- The paper reveals that RL benefits on Qwen2.5 models may result from memorization due to data contamination rather than true reasoning.
- It demonstrates through metrics like partial-prompt accuracy that spurious rewards inflate performance on contaminated benchmarks.
- Using the clean RandomCalculation dataset, the study shows that only properly aligned rewards lead to stable, genuine reasoning improvements.
Reasoning or Memorization? Unreliable Results of Reinforcement Learning Due to Data Contamination
Introduction
LLMs have increasingly relied on reinforcement learning (RL) to enhance their mathematical reasoning capabilities. Recent works suggest that RL methods, even those using seemingly random reward signals, can significantly improve LLM performance, especially on challenging mathematical benchmarks like MATH-500. However, this research paper investigates a critical confounding factor: the potential contamination of these datasets with training data, which skews the evaluation of RL enhancements. The Qwen2.5 model family, trained on extensive web-scale corpora, serves as a subject for examining the effects of data contamination. This study argues for clean, uncontaminated benchmarks to assess RL-driven improvements accurately.
Data Contamination Analysis
To discern whether the Qwen2.5 models benefit from genuine reasoning improvements or simple memorization due to contaminated datasets, the authors introduce metrics assessing data leakage. The key metrics include the partial-prompt completion rate and the partial-prompt answer accuracy. These metrics evaluate the ability of models to complete and answer questions when only provided with partial input.
Tests conducted on datasets like MATH-500 demonstrate that Qwen2.5 can regenerate substantial portions of questions and yield correct answers despite limited input. For instance, when presented with only 40% of a MATH-500 problem, Qwen2.5-Math-7B was able to regenerate and solve 39.2% of instances correctly. Such findings suggest that Qwen2.5 may not always be learning to reason through RL, but rather recalling memorized solutions.
Figure 1: Accuracy (\%) of Qwen and Llama models on the MATH-500 dataset under different generation configurations, using original questions as prompts.
Reinforcement Learning with Verifiable Rewards (RLVR)
The paper evaluates RLVR applied to the Qwen2.5 series, using both contaminated datasets like MATH-500 and a newly introduced clean dataset, RandomCalculation. The RandomCalculation dataset comprises newly generated math problems that have not been seen by the model before, serving as a control to accurately gauge the impact of RLVR on reasoning rather than memorization.
Experiments using RLVR with correct and spurious (random, inverted) reward signals reveal significant insights. On the clean RandomCalculation dataset, only properly aligned rewards lead to stable performance improvements, while spurious rewards result in instability and negligible gains in problem-solving accuracy. Conversely, on contaminated datasets, spurious reward signals can lead to apparent improvements due to the model simply recalling memorized solutions.
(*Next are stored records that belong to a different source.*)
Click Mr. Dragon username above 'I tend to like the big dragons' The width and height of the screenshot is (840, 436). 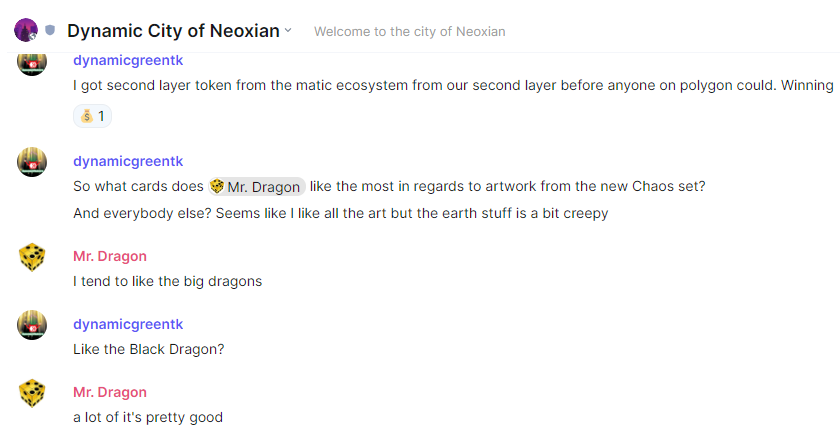[x=110, y=256]
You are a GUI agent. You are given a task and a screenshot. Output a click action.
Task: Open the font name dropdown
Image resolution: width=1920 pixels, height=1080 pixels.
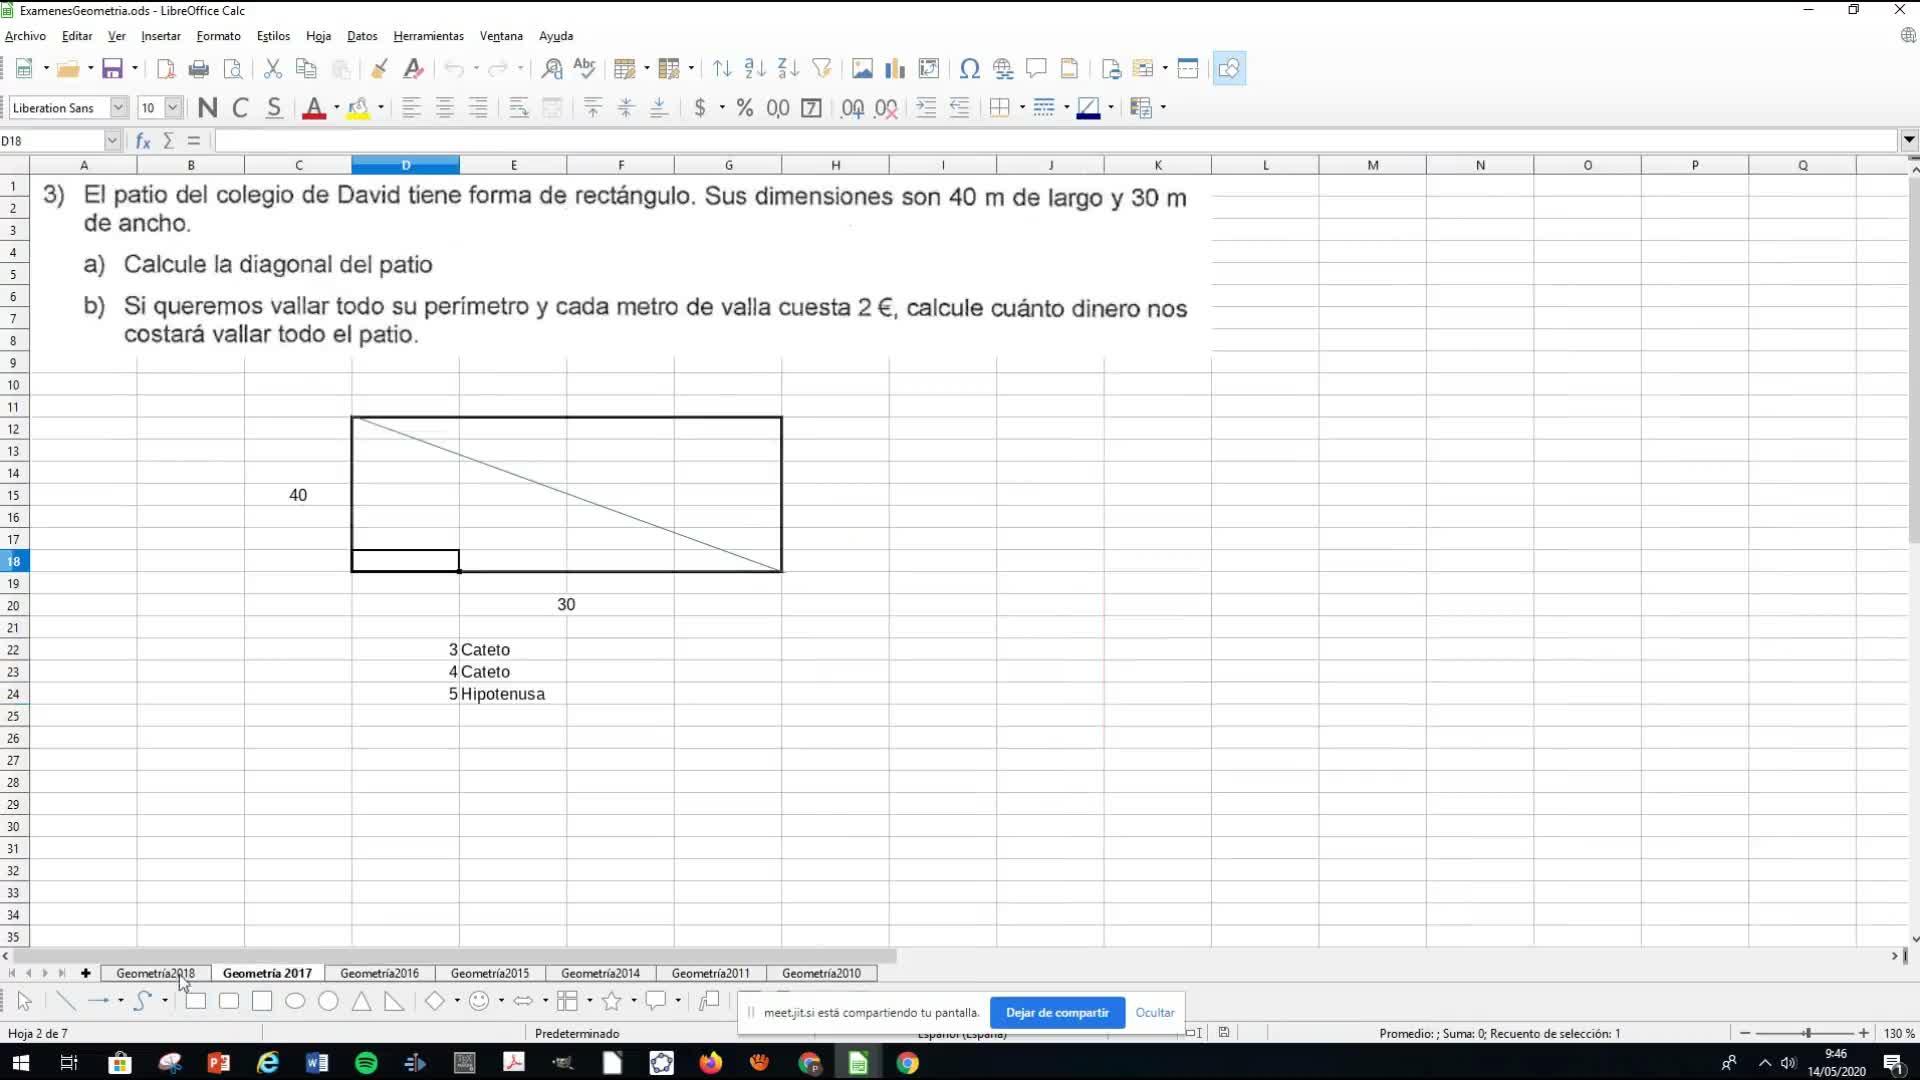point(119,108)
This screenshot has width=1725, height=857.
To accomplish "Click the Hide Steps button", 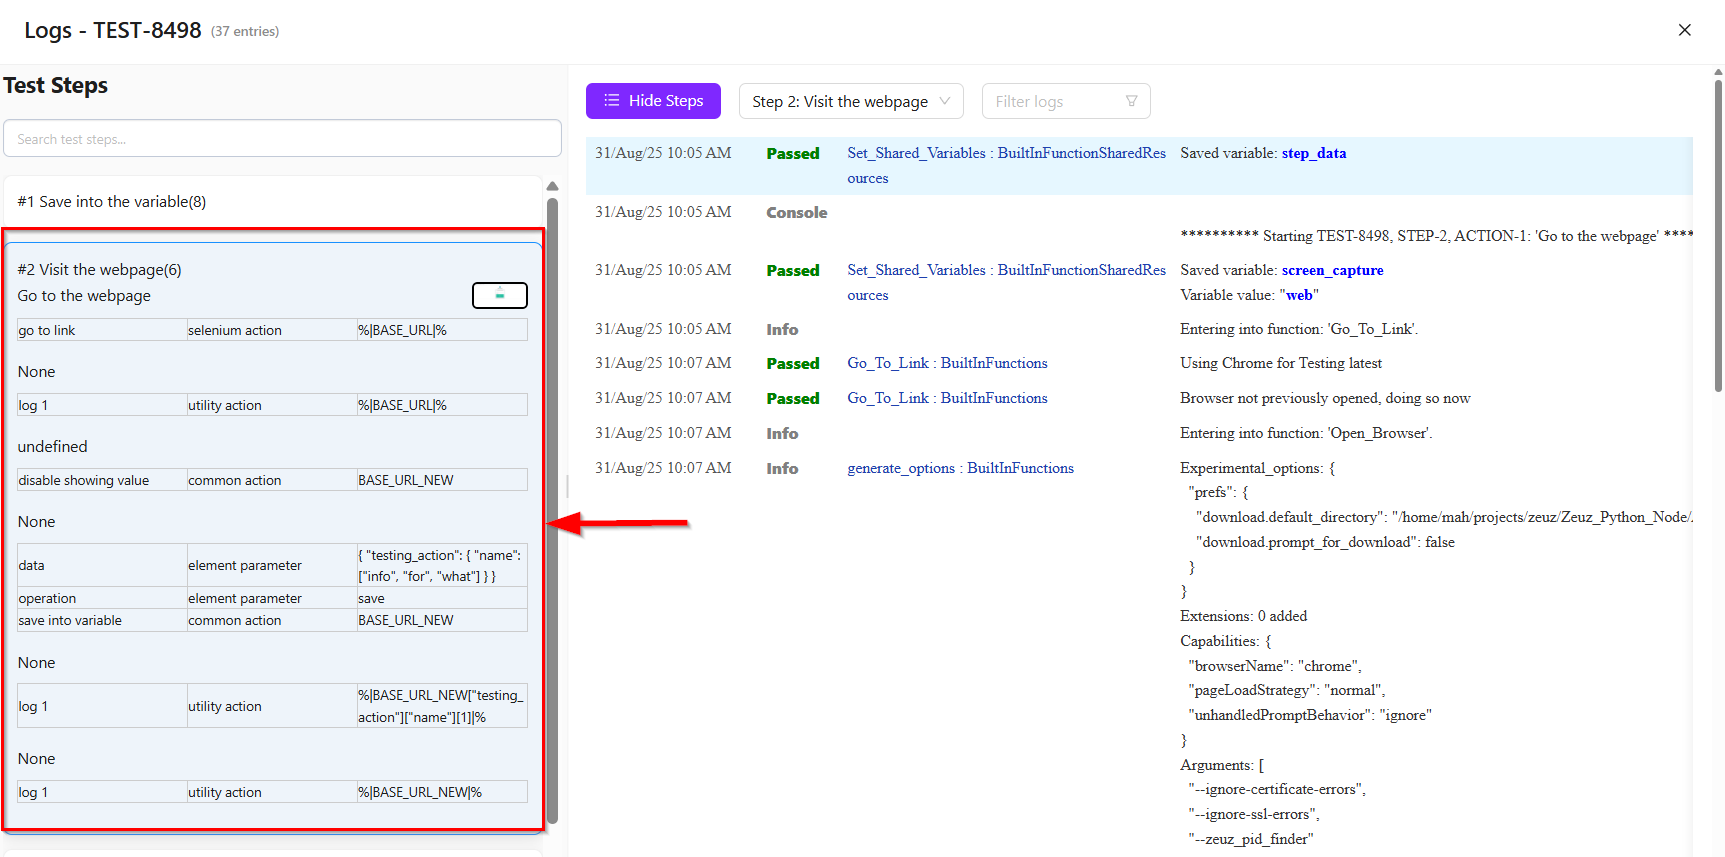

Figure 2: Performance of the Qwen2.5 series models on the RandomCalculation datasets under different configurations.
Detailed Analysis of Reward Configurations
The study further explores the effects of different reward configurations on model outputs. By measuring the similarity between model responses before and after RL using token-level KL divergence, the paper substantiates the hypothesis that MATH-500's spurious gains arise primarily from memorization. High similarity scores between pre- and post-RL outputs corroborate that the model retrieves memorized answers, rather than genuinely learning novel reasoning processes from RL.
Figure 3: KL distance of model outputs before and after RL.
Implications and Recommendations
The research highlights the critical flaw of relying on contaminated datasets to evaluate the effectiveness of RL in enhancing reasoning capabilities of LLMs. The findings underscore the necessity to isolate genuine improvements in reasoning, contingent on the use of uncontaminated benchmarks. Consequently, the authors advocate for the adoption of leakage-free datasets, such as RandomCalculation, to ensure that evaluations reflect authentic advancements in mathematical reasoning.
Conclusion
The paper conclusively argues that the purported benefits of RL enhancements on Qwen2.5 series, demonstrated on contaminated datasets, are largely attributable to memorization rather than genuine reasoning capability improvements. This realization prompts a re-evaluation of benchmark datasets and calls for a more rigorous approach in future RL evaluations. The introduction of a clean dataset like RandomCalculation is a crucial step in enabling accurate assessments of LLMs' reasoning abilities when augmented by RL techniques.
Figure 4: Accuracy on the MATH-500 for \qwenmathSevenB, \qwenmathSevenBInstruct, and \llamaEightBInstruct trained with RLVR under various reward signals.